# [Instructions for the task]
Only one span of the listing below is wanted: the lines from the one with "Do koszyka (70, 618)" through the one with "Koszty i sposoby dostawy (364, 2433)", reproduced exactly, both ends kept.

-- Opening Marker --

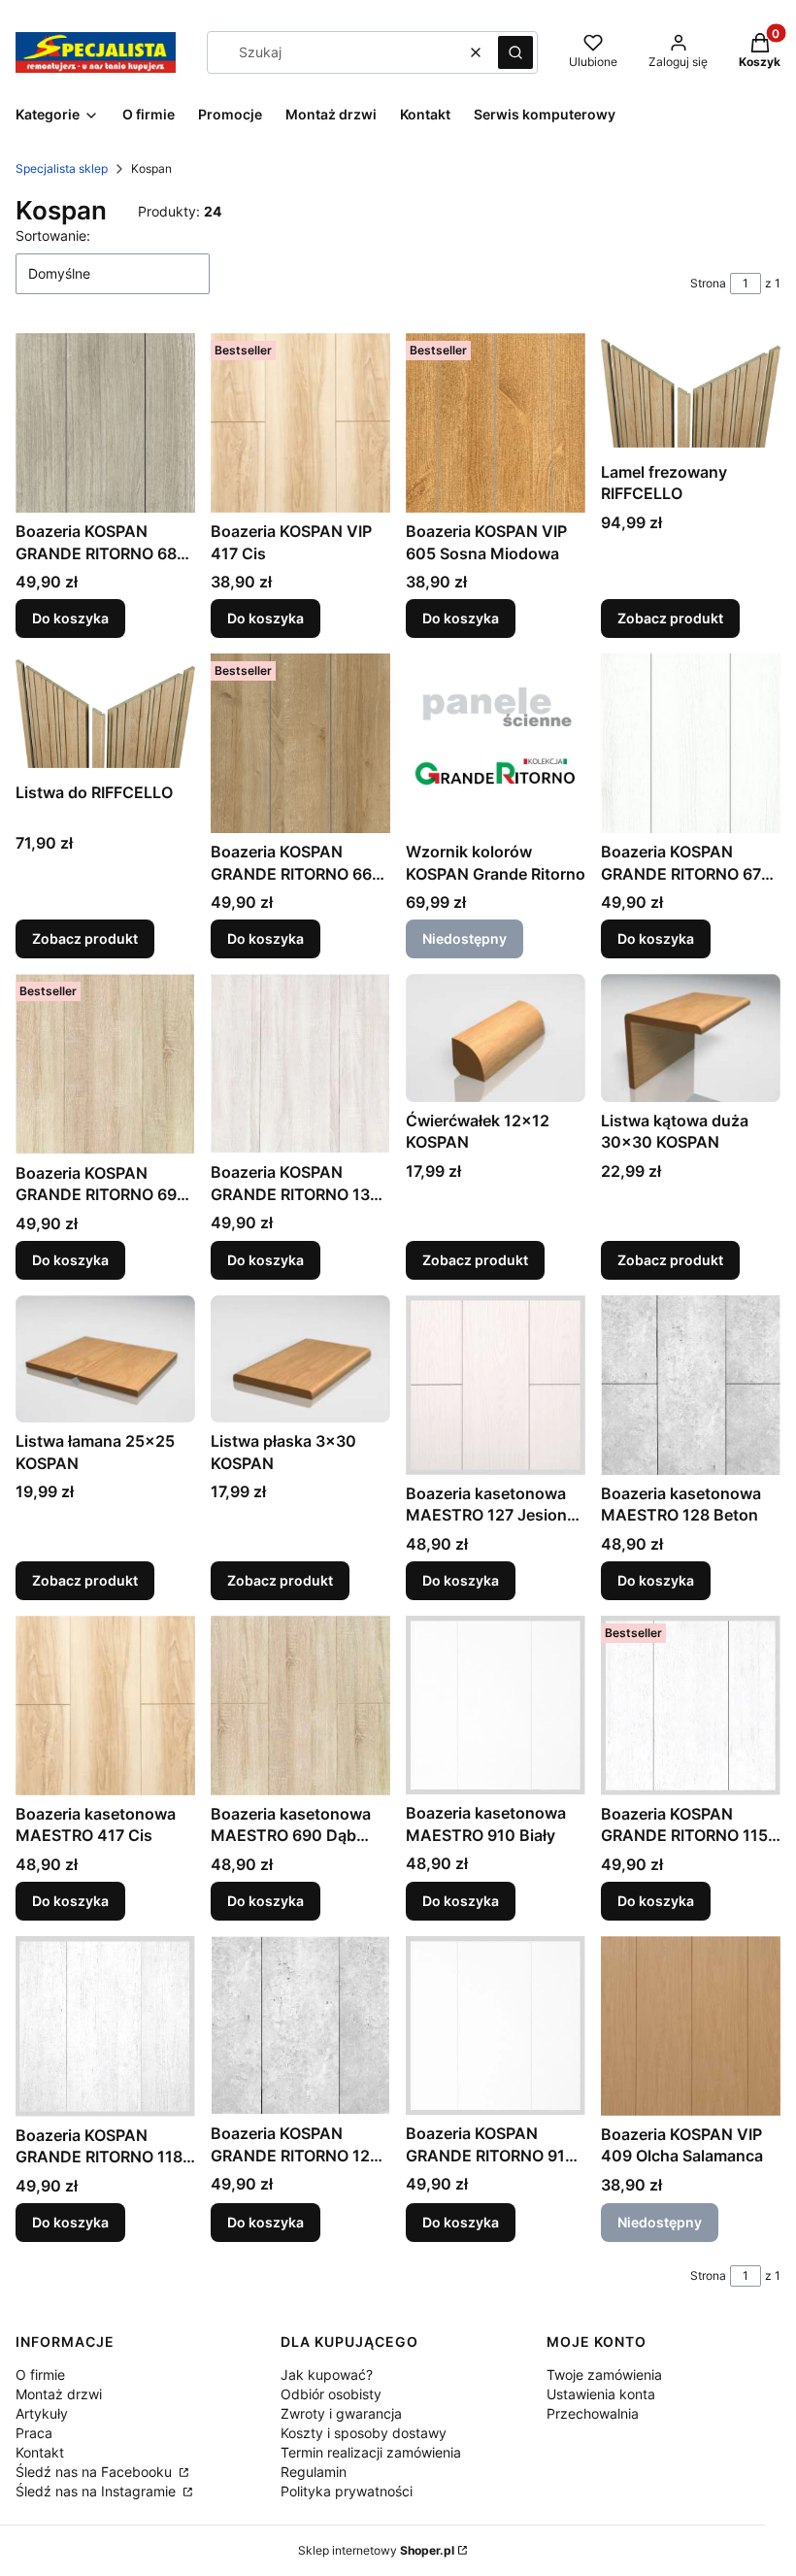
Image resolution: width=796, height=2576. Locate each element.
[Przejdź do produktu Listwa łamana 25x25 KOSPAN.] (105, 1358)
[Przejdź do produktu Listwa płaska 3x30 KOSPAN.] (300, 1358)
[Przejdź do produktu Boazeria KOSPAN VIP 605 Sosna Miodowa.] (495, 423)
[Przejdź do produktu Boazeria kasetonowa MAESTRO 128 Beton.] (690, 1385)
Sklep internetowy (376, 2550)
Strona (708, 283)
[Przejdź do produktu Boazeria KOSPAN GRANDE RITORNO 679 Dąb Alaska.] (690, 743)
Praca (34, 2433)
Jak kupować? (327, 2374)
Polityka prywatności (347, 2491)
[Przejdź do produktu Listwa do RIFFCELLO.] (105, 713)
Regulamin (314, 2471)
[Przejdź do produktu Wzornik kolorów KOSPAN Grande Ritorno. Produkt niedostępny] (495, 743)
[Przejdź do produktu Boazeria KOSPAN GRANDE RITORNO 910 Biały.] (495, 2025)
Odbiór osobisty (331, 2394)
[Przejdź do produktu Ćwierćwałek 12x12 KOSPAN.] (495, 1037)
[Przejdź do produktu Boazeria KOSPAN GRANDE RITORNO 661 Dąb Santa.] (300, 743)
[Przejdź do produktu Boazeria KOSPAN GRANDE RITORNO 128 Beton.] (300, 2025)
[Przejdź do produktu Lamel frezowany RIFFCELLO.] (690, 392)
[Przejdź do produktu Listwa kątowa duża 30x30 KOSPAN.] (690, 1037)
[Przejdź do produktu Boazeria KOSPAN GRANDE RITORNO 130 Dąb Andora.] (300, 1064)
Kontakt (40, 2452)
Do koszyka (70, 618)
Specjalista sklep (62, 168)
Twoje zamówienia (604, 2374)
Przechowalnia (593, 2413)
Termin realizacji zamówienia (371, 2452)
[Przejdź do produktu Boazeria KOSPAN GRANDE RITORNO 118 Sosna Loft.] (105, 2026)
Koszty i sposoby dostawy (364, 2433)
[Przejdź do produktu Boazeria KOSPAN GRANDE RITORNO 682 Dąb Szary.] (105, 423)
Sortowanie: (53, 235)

-- Closing Marker --

# [Result below]
Do koszyka (70, 618)
Specjalista sklep (62, 168)
Twoje zamówienia (604, 2374)
Przechowalnia (593, 2413)
Termin realizacji zamówienia (371, 2452)
[Przejdź do produktu Boazeria KOSPAN GRANDE RITORNO 118 Sosna Loft.] (105, 2026)
Koszty i sposoby dostawy (364, 2433)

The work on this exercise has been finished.